Propidium iodide staining assay

Cells were exposed to different concentrations of P22077, Dox, VP-16, or DMSO for 24 h. Cells were trypsinized, resuspended in RPMI 1640 medium, centrifuged at 400 × g for 5 min at 4 °C. Cells were resuspended and washed with cold PBS twice. Finally, non-fixed cells were resuspended in 1 × binding buffer (51-66121E) (BD Biosciences, San Jose, CA, USA) at a concentration of 1 × 106 cells per ml. Five microliters of propidium iodide (PI) staining solution (51-66211E) (BD Biosciences) was added to each tube containing 100 μl of non-fixed suspended cells and incubated with cells for 15 min at RT. The samples were then analyzed by flow cytometry within 1 h after the addition of 400 μl of 1 × binding buffer. PI-positive cells were considered as apoptotic cells, which are permeable to PI owing to the loss of membrane integrity. Unstained cells were used as the negative control and untreated cells were used as a control to treated cells.

Cytotoxic effect of P22077 on NB cell proliferation

Cells with or without luciferase expression were seeded in 48-well or 6-well plates at appropriate concentrations. After incubation for 24 h, cells were treated with 0, 10, or 20 μM of P22077 for 24 h at 37 °C. Cells were observed and photographed either by adding D-luciferin (Caliper Life Sciences, Hopkinton, MA, USA) into cells followed by bioluminescence imaging or by the optical microscope.

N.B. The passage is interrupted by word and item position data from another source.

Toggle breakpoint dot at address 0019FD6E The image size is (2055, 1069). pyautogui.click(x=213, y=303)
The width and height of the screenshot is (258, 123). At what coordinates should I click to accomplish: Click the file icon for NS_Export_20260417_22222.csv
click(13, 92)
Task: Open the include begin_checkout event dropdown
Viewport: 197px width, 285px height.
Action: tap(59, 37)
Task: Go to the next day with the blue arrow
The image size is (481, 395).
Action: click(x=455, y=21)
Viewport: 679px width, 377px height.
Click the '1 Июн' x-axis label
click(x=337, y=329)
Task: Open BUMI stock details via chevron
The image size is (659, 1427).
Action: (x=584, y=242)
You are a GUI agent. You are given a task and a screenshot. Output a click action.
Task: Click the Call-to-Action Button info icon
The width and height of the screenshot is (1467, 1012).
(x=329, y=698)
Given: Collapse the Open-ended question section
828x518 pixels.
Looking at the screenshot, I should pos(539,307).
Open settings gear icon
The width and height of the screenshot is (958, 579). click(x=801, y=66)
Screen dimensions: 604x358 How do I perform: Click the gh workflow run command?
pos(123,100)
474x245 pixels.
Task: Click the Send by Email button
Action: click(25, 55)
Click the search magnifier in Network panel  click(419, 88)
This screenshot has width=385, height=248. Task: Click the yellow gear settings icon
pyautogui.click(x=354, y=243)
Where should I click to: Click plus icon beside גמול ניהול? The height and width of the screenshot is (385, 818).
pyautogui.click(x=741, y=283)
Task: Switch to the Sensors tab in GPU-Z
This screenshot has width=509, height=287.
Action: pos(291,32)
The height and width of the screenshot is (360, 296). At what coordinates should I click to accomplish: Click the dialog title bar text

Effect of P22077 on NB growth in an orthotopic mouse model

The orthotopic NB mouse model was established as previously described.43 Briefly, 1.5 × 106 human IMR-32, SH-SY5Y, or NGP cells with luciferase expression were surgically injected into the left renal capsule of 5-week-old female NCR nude mice. IMR-32, SH-SY5Y, and NGP-derived xenografts were allowed to grow for 2–3 weeks before randomizing the mice into a control group and a P22077 treatment group. Each group consisted of three or six mice. Animals were treated with DMSO or P22077 by intraperitoneal (i.p.) injection every day for 12, 14, or 21 days. At the end of the experiments, all mice were killed. Tumors and the right side control kidneys were resected, weighed, and photographed. All mice were housed in a pathogen-free environment and handled in strict accordance to institutional protocol.

Statistical analysis

Two-tailed Student’s t-test was used to determine the statistical significance of the in vitro drug treatment experiments. Two- or one-tailed Student’s t-test was used to determine the statistical significance of tumor sizes between the control and treatment groups. All values are presented as the mean±standard deviation (S.D.). A P-value of less than 0.05 was considered statistically significant.